### ASSIGNMENT:
In the entries below, begin at the line that has "Screen dimensions: 342x385" and stop after the line that has "Screen dimensions: 428x639"; output those lines exactly, leaving out pictures.

### MATERIAL FOR THIS EXERCISE:
▶

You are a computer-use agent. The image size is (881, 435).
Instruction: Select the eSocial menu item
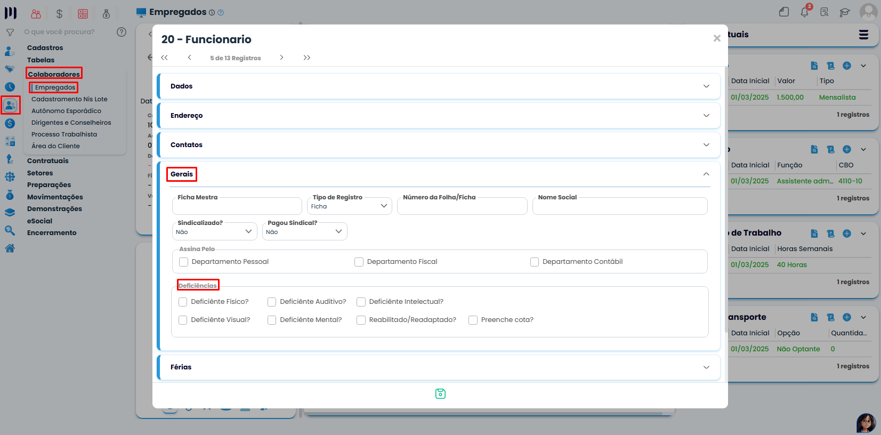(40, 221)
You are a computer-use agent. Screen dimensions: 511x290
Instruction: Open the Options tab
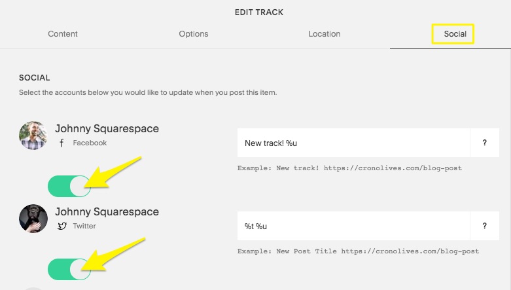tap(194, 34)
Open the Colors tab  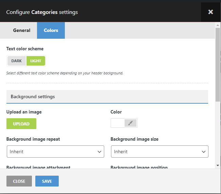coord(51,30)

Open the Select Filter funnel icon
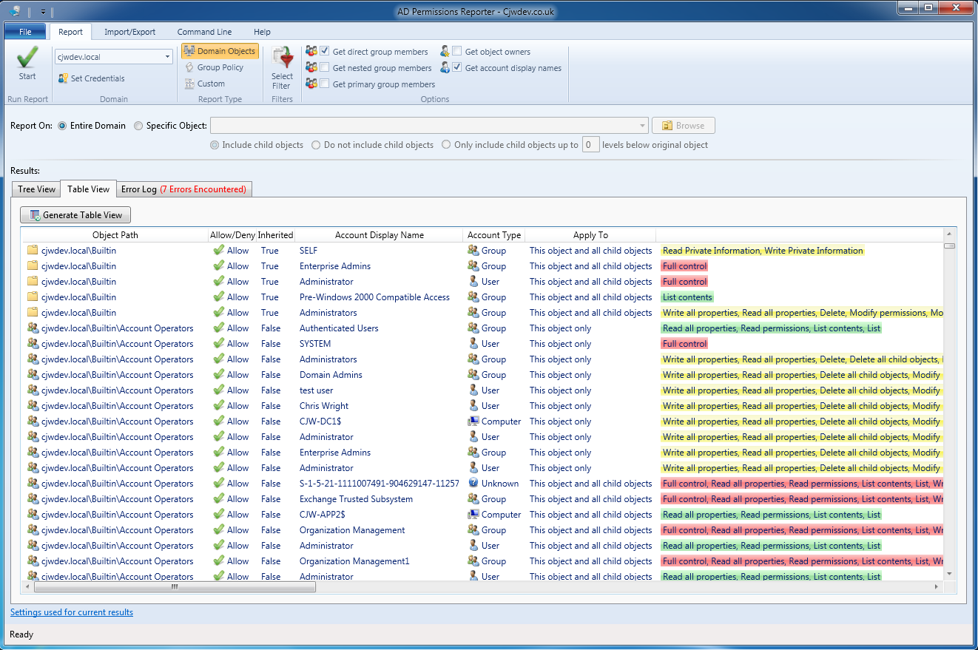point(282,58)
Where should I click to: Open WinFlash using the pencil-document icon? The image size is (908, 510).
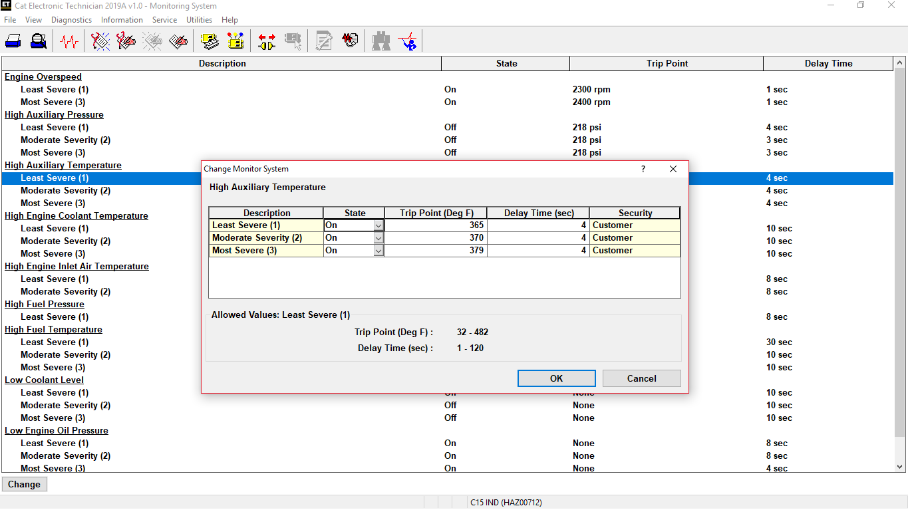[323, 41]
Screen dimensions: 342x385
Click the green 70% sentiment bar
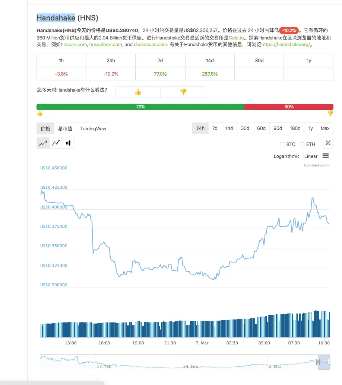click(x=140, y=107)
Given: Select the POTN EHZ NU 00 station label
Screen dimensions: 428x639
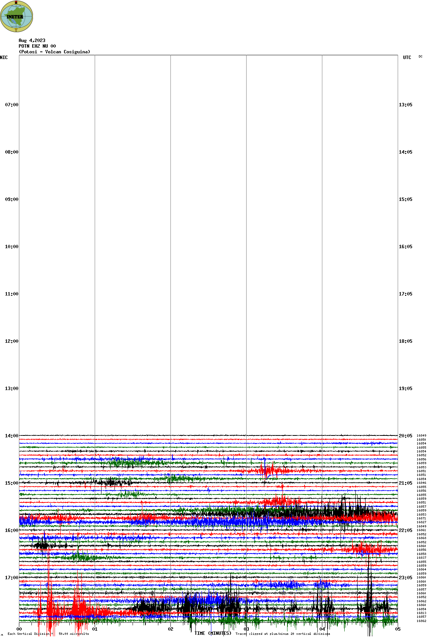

◀
▶

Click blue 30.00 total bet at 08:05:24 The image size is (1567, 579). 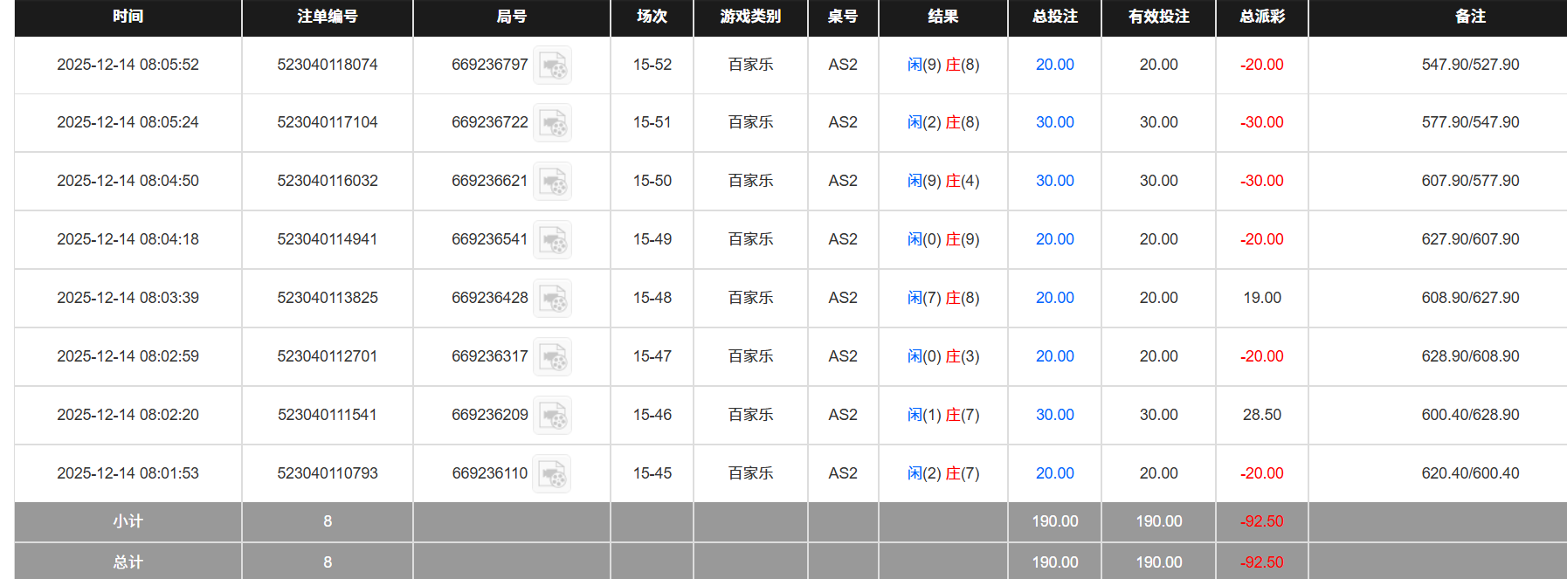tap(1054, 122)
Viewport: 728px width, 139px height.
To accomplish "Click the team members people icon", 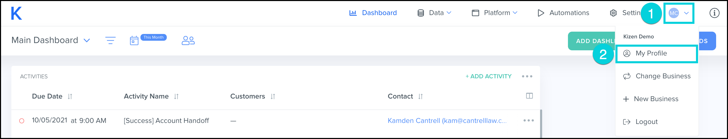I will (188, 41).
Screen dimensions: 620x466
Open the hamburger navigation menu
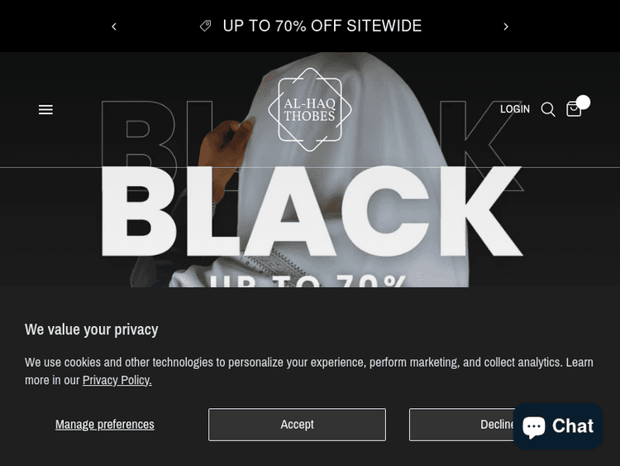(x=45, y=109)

◀

### REPLY:
Screen dimensions: 342x385
Click the green 70% sentiment bar
click(x=140, y=107)
Given: Select the POTN EHZ NU 00 station label
Screen dimensions: 428x639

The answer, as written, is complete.